That sounds like it might be an answer. I wonder if it drops over a 3 to 4 foot distance?

Dave


----------



## Terl (Jan 2, 2008)

Your electrical lines look great. I have read in the model press that some modelers used an elastic rubber thread for their lines because it was alot more forgiving to accidents. Don't know where to get it though. 

Terl


----------



## dawinter (Jan 2, 2008)

At least one company makes HO and N scale poles with 'elastic' lines pre-attached. All a modeller has to do is plant the poles and it's done.

Far to advanced for us large scalers.

Dave


----------



## Richard Weatherby (Jan 3, 2008)

First let me say they look great. I think the droop looks great. Doing telephone/electric lines outdoors is a great fear and would surely collect spider and cob webs. These same issues affect decision to install catenary for electric operations (real sparkies). 
PS: I spoke to one of the companies making the stretchy stuff at one of the train shows. They said it will not last if UV gets to it.


----------



## John J (Dec 29, 2007)

They look great and the sag is just right.

I thought of using wire from the windings of a Relay coil or solinoid coil.

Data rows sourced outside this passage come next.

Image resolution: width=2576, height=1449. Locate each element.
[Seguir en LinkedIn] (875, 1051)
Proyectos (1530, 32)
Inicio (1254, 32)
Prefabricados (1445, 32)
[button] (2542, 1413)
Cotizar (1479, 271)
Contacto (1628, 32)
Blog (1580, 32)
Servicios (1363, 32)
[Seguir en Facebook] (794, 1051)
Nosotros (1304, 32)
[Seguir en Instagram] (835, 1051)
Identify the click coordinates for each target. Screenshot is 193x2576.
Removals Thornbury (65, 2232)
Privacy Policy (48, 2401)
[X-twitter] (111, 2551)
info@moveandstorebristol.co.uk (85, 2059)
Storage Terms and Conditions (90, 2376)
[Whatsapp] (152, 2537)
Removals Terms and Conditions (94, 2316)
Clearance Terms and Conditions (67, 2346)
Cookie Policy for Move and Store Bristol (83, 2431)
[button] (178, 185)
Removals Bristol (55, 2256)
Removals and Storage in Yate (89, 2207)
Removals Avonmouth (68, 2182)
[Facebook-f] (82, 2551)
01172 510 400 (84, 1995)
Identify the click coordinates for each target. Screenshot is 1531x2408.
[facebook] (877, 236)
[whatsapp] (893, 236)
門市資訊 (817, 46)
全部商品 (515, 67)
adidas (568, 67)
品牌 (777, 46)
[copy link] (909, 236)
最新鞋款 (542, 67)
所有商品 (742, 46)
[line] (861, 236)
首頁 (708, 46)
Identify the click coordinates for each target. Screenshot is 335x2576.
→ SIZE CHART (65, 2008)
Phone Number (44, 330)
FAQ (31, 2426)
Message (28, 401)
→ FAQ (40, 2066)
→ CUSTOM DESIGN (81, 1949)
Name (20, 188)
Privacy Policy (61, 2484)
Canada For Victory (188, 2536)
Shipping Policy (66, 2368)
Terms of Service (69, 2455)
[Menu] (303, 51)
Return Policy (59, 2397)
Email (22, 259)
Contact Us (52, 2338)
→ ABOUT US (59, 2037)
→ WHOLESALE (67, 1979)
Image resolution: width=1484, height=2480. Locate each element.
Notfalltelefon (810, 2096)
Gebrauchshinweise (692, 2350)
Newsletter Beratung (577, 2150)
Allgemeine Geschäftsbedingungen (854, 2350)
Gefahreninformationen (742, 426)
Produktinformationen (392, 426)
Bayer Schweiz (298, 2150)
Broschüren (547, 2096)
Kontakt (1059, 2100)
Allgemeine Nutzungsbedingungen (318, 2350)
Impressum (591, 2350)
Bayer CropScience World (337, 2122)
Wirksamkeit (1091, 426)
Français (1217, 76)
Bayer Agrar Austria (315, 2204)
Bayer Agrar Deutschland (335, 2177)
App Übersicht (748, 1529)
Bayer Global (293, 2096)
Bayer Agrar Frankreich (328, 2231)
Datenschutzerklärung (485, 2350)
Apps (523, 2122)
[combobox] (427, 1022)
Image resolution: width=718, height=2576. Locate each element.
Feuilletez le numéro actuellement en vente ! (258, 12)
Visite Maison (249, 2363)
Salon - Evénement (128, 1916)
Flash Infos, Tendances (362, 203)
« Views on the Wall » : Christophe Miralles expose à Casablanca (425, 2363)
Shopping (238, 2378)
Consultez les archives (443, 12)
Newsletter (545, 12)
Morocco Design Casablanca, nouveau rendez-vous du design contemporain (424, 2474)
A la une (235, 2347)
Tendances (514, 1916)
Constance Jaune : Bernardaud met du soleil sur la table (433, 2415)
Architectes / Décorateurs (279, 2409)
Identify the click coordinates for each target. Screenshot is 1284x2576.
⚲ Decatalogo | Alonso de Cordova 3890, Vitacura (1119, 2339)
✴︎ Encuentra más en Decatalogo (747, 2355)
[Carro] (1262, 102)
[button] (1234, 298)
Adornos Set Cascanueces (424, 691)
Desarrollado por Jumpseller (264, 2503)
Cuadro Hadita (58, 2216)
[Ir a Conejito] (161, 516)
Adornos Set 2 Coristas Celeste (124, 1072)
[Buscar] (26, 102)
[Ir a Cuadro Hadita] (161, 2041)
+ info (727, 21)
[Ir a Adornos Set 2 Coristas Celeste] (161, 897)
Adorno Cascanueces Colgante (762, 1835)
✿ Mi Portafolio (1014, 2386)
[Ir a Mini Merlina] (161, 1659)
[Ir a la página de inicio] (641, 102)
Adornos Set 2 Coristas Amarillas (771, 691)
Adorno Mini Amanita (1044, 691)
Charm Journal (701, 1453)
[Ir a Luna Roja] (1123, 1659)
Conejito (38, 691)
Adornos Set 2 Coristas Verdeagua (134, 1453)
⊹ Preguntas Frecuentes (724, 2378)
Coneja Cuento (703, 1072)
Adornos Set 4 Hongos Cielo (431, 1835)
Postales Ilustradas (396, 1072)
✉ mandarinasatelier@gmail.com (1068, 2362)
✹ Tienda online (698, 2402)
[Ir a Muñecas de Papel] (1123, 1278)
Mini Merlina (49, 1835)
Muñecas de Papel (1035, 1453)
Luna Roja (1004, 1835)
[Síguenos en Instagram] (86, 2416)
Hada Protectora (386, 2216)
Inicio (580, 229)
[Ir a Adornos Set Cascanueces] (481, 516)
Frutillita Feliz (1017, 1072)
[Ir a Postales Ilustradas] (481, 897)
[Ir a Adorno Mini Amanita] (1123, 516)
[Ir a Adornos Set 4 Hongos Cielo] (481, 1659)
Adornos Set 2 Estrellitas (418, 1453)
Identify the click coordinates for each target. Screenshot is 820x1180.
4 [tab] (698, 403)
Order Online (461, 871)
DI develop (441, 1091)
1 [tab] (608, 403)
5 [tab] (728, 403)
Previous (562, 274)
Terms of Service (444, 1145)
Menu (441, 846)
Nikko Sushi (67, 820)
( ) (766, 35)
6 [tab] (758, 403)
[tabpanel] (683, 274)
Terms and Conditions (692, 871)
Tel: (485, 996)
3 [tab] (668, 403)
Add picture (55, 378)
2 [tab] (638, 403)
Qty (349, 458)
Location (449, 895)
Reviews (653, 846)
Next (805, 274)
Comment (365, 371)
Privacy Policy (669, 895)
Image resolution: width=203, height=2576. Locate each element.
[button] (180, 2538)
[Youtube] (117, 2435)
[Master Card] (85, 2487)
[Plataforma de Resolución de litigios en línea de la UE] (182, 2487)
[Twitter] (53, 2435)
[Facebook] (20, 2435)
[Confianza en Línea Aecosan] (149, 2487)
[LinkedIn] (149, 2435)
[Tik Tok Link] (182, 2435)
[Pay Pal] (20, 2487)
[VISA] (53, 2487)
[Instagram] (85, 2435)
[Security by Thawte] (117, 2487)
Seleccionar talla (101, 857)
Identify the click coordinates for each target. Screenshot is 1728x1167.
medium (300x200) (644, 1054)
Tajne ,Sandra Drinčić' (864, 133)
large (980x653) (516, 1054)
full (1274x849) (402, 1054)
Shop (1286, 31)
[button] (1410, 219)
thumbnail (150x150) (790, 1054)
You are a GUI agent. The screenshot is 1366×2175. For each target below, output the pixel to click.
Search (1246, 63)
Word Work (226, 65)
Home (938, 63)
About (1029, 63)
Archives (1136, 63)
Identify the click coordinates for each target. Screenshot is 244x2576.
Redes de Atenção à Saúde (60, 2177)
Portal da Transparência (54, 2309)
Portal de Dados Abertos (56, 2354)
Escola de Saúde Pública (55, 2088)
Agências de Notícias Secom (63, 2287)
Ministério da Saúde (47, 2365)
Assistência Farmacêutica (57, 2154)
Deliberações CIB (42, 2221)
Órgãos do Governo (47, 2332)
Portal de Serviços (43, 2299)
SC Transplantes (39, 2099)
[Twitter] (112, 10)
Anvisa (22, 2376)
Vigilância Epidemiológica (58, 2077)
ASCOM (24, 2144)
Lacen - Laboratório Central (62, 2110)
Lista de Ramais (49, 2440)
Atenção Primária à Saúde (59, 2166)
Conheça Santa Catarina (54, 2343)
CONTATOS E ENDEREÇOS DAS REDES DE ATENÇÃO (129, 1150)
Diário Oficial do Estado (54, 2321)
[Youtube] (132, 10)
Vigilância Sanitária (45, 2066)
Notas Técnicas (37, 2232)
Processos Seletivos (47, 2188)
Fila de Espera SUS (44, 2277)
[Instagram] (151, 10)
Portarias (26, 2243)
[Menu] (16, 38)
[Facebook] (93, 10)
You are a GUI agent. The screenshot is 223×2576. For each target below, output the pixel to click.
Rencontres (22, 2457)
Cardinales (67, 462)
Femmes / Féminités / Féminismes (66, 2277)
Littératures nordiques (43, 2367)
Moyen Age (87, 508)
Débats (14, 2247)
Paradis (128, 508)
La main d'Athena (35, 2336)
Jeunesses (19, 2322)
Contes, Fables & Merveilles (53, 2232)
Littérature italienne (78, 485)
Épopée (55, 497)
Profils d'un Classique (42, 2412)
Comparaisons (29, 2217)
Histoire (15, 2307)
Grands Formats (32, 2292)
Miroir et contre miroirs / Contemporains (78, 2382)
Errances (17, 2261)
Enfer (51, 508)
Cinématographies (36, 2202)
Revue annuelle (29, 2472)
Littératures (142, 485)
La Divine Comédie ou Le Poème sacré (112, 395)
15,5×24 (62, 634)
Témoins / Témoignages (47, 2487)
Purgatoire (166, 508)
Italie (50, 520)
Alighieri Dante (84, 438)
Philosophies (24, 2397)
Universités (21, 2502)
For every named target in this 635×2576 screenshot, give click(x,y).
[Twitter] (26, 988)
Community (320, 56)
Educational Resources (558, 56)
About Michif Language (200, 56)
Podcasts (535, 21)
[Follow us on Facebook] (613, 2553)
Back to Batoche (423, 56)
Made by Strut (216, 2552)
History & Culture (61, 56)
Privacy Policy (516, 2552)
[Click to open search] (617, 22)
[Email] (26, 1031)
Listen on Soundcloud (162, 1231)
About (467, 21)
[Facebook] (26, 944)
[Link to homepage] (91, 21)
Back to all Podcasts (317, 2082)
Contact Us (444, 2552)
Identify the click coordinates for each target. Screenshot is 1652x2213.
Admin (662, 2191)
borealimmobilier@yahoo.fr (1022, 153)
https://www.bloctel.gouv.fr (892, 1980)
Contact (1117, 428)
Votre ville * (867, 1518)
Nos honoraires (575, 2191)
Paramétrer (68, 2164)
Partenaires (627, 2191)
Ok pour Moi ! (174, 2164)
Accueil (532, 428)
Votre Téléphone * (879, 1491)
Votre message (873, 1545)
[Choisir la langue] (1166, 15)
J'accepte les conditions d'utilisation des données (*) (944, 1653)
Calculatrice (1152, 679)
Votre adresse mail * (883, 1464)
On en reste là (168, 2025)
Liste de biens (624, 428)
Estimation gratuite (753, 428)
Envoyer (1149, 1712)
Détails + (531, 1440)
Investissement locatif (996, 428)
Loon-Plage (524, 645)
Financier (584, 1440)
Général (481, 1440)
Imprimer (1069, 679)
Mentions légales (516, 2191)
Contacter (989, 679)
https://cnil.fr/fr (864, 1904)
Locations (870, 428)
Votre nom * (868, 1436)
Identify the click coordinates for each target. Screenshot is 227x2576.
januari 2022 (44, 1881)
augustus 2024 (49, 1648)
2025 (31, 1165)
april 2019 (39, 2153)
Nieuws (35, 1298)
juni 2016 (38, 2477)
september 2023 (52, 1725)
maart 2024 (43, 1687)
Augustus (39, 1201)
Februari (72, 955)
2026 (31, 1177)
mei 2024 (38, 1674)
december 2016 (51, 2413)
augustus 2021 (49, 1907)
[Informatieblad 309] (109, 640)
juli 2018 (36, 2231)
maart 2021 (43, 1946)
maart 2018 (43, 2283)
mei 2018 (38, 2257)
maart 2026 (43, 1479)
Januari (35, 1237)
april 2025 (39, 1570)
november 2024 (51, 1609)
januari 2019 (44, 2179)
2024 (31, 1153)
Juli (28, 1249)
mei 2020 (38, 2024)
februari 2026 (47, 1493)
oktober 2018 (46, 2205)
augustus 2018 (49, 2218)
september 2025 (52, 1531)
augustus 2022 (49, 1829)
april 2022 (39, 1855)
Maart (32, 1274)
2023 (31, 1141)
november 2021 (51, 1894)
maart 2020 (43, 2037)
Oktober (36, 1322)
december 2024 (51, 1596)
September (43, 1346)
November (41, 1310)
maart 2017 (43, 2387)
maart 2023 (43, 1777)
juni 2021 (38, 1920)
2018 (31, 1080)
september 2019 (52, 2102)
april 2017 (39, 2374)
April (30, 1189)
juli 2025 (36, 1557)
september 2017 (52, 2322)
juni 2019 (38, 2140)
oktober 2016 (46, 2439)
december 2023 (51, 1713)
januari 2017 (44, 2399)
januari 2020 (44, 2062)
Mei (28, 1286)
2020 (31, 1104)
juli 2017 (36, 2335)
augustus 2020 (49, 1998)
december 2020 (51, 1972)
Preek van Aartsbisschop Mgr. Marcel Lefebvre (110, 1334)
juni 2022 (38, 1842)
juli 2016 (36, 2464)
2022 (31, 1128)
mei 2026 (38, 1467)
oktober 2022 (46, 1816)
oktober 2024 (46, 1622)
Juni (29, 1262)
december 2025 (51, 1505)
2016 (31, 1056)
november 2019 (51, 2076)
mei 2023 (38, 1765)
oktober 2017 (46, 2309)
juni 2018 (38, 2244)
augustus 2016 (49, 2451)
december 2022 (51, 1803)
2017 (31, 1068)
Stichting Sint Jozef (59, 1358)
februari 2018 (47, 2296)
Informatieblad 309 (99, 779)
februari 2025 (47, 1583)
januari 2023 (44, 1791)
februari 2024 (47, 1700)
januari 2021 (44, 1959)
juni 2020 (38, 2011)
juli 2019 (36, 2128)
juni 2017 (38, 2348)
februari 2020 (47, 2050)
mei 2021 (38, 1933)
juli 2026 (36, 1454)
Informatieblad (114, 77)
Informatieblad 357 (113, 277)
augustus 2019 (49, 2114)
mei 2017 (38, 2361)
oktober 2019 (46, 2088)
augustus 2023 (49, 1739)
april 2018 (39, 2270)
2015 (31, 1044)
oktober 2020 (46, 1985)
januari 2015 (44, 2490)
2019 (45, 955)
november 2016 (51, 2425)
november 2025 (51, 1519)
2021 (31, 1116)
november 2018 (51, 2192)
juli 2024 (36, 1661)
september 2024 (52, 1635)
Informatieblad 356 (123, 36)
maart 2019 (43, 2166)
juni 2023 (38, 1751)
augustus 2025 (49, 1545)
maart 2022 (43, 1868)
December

I was going to Un Ravel one and string it between the poles.


----------



## dawinter (Jan 2, 2008)

I'd be very leery of using wire - of any type. Can you even emagine trying to get the kinks out of it if it came off a role of any kind. And thread easily wraps around every insulator (Bachmann poles) and is held there with a small dab of glue. Use airplane glue or a high gloss substitute. It looks nice up there.

Dave


----------